- _Activity_: In the profile of Laura Dick, where was she born?

Personal information
- Full name: Laura-Johanna Dick
- Date of birth: 13 June 2003 (age 23)
- Place of birth: Saarbrücken, Germany
- Height: 1.77 m (5 ft 10 in)
- Position: Goalkeeper

Team information
- Current team: TSG Hoffenheim
- Number: 1

Youth career
- FV Fischbach
- TuS Jägersfreude
- 2018–2020: TSG Hoffenheim

Senior career*
- Years: Team / Apps / (Gls)
- 2020–2024: TSG Hoffenheim II / 31 / (0)
- 2021–: TSG Hoffenheim / 63 / (0)

International career^{‡}
- 2017–2018: Germany U15 / 3 / (0)
- 2019–2020: Germany U17 / 6 / (0)
- 2021–2022: Germany U19 / 5 / (0)
- 2024–2025: Germany U23 / 7 / (0)

= Laura Dick =

German footballer (born 2003)

Laura-Johanna Dick (born 13 June 2003) is a German professional footballer who plays as a goalkeeper for Frauen-Bundesliga club TSG Hoffenheim.

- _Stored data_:
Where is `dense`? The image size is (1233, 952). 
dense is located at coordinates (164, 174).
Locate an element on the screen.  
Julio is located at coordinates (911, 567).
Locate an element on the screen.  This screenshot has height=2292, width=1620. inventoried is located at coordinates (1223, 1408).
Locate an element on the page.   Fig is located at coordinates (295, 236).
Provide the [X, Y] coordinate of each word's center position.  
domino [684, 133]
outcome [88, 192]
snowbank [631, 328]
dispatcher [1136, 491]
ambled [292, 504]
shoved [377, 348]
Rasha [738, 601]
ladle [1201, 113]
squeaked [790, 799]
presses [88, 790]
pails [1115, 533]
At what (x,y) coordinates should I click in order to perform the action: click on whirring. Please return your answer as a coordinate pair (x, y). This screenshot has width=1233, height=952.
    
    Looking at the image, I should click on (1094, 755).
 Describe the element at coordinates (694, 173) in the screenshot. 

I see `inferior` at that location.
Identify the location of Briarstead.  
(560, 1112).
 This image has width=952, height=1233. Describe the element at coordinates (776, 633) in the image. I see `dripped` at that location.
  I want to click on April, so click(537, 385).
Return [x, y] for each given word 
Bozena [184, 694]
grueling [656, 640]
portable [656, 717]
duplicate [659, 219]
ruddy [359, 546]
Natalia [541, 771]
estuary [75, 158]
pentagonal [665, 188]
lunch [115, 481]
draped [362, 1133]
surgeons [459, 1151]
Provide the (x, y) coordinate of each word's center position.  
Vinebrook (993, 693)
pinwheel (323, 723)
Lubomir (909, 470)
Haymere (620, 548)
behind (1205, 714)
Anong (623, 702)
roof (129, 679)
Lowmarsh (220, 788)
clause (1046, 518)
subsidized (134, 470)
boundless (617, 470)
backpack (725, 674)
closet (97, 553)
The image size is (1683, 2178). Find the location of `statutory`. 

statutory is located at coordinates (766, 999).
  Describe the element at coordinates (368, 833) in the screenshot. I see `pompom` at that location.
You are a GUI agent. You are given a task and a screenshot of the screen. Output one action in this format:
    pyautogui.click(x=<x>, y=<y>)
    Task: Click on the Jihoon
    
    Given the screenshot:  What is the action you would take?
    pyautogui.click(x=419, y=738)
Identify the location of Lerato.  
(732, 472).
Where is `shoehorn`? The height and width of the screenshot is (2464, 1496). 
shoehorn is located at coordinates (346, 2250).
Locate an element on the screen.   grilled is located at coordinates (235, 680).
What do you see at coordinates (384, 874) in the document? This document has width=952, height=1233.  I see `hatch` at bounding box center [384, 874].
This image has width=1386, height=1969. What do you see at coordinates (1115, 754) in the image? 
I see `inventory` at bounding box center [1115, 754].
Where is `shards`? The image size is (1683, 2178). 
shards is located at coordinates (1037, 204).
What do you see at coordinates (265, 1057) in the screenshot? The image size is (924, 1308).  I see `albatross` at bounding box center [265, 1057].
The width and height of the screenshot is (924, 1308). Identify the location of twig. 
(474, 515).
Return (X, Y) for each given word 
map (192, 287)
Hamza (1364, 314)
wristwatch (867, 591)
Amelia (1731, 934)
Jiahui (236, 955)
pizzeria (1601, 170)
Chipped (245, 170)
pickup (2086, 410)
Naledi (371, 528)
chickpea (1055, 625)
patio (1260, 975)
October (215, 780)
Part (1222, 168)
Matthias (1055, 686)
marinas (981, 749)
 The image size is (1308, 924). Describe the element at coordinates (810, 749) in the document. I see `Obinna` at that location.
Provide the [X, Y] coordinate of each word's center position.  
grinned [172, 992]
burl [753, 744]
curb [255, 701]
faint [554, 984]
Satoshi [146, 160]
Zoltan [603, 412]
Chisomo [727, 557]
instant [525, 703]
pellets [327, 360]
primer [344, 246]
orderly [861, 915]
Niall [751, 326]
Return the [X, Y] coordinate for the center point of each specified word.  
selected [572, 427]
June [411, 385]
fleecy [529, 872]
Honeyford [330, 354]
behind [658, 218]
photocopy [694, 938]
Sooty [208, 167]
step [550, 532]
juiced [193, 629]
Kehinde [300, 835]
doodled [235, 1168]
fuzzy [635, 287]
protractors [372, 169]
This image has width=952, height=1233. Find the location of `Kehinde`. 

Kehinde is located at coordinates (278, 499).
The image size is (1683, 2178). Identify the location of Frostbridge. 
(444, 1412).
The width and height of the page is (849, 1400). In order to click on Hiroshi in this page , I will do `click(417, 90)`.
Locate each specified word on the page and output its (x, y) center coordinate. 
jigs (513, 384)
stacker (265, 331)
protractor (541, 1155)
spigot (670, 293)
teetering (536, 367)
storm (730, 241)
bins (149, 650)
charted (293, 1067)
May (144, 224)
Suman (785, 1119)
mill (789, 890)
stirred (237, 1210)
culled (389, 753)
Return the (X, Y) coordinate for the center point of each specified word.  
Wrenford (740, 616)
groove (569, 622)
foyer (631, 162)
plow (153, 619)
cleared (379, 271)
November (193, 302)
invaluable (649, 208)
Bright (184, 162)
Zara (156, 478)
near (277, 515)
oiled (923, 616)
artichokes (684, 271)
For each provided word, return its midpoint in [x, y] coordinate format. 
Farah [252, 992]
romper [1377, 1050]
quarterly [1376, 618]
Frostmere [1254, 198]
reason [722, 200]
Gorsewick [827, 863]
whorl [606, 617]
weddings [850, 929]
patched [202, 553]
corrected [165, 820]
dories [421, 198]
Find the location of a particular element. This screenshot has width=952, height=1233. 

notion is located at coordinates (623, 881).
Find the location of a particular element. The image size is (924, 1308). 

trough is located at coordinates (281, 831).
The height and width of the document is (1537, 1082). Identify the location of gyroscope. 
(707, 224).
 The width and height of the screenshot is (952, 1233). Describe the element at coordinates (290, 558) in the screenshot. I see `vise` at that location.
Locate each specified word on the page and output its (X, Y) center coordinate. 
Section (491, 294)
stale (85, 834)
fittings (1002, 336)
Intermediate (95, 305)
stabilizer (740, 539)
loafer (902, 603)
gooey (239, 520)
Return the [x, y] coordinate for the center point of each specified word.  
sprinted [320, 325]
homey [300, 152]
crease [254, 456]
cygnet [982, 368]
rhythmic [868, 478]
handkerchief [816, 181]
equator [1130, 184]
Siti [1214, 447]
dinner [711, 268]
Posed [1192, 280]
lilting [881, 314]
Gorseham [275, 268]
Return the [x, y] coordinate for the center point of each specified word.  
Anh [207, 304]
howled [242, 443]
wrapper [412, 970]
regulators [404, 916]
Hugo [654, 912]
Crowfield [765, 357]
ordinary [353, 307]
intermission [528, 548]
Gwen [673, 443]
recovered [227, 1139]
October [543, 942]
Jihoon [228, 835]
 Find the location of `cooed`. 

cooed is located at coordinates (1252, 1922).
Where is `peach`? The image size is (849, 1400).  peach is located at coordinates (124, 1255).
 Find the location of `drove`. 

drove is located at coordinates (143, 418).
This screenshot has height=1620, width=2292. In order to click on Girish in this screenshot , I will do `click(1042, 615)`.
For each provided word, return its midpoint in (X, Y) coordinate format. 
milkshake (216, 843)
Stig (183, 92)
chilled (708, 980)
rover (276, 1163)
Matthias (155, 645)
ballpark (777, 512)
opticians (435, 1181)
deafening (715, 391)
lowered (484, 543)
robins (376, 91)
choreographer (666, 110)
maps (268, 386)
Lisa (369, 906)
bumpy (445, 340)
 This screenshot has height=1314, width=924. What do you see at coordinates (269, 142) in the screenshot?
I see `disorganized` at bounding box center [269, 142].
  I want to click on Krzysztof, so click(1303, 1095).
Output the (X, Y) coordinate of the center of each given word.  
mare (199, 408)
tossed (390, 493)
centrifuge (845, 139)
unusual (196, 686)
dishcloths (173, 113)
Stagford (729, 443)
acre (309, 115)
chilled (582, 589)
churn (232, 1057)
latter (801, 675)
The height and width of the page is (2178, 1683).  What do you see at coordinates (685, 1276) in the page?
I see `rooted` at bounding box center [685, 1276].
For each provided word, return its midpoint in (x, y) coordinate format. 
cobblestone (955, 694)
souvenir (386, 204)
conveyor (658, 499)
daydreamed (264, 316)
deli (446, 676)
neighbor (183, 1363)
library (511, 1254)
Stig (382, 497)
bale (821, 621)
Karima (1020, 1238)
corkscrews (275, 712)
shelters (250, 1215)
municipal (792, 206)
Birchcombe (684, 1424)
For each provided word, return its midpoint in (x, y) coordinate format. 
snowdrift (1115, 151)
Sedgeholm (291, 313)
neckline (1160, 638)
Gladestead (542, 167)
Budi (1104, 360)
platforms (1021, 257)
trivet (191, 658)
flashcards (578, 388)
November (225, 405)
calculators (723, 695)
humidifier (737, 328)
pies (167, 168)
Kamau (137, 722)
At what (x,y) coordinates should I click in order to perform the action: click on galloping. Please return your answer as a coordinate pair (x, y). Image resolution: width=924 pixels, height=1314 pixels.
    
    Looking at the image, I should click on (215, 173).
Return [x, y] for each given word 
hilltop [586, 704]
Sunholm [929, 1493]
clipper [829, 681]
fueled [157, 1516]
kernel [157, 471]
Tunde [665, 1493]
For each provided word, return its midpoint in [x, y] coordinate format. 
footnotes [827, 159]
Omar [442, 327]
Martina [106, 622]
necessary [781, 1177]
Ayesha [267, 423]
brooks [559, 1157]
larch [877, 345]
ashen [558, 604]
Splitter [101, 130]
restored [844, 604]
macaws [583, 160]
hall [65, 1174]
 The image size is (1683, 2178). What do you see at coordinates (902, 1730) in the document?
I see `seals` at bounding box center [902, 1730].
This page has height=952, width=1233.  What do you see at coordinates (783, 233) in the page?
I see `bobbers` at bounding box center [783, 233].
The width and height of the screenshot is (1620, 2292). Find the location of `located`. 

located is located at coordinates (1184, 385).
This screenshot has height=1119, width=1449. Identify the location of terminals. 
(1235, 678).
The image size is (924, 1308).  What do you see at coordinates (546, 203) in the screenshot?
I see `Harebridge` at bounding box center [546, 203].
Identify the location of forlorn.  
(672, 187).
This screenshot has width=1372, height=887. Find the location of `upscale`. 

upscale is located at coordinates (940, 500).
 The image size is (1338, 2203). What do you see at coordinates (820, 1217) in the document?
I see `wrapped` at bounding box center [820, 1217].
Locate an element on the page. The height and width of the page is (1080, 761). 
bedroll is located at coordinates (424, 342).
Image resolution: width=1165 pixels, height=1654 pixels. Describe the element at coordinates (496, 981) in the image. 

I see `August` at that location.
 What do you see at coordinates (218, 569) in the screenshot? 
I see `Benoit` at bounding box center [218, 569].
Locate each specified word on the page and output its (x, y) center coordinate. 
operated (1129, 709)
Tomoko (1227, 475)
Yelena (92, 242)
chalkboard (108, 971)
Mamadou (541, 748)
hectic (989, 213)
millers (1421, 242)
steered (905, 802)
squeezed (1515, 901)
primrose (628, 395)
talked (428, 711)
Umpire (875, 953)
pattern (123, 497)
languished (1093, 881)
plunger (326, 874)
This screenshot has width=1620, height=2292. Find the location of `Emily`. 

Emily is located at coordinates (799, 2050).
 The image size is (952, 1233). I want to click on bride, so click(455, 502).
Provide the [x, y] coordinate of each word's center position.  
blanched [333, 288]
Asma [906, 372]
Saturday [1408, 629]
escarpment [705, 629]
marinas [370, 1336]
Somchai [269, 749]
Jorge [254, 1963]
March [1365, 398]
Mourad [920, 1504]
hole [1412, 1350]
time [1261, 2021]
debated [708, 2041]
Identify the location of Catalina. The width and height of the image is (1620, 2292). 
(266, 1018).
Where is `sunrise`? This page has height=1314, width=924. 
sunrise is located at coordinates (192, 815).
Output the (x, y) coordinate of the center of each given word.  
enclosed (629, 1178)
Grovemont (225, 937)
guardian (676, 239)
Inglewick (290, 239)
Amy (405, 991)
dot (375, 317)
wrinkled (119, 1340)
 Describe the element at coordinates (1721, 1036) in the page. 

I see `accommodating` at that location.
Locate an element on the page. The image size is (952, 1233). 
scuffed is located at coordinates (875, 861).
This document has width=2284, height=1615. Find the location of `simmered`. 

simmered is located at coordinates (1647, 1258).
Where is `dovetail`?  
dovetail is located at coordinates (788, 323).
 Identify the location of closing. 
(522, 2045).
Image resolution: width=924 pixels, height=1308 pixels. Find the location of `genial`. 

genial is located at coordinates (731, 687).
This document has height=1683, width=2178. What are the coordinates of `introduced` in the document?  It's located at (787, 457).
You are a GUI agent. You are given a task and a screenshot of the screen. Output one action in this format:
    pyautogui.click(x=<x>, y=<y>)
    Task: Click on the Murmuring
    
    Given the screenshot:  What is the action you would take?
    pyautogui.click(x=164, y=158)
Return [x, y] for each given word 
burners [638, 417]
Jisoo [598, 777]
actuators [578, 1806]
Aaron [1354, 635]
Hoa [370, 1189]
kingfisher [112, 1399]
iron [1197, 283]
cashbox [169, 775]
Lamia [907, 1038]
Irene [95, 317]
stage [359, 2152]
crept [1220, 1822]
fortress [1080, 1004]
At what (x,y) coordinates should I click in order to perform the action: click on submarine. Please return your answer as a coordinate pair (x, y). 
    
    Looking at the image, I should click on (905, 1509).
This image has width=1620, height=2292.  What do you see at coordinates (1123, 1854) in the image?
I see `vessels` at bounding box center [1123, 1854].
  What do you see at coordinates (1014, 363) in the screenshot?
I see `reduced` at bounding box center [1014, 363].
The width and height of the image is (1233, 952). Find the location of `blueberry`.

- _Reply_: Saarbrücken, Germany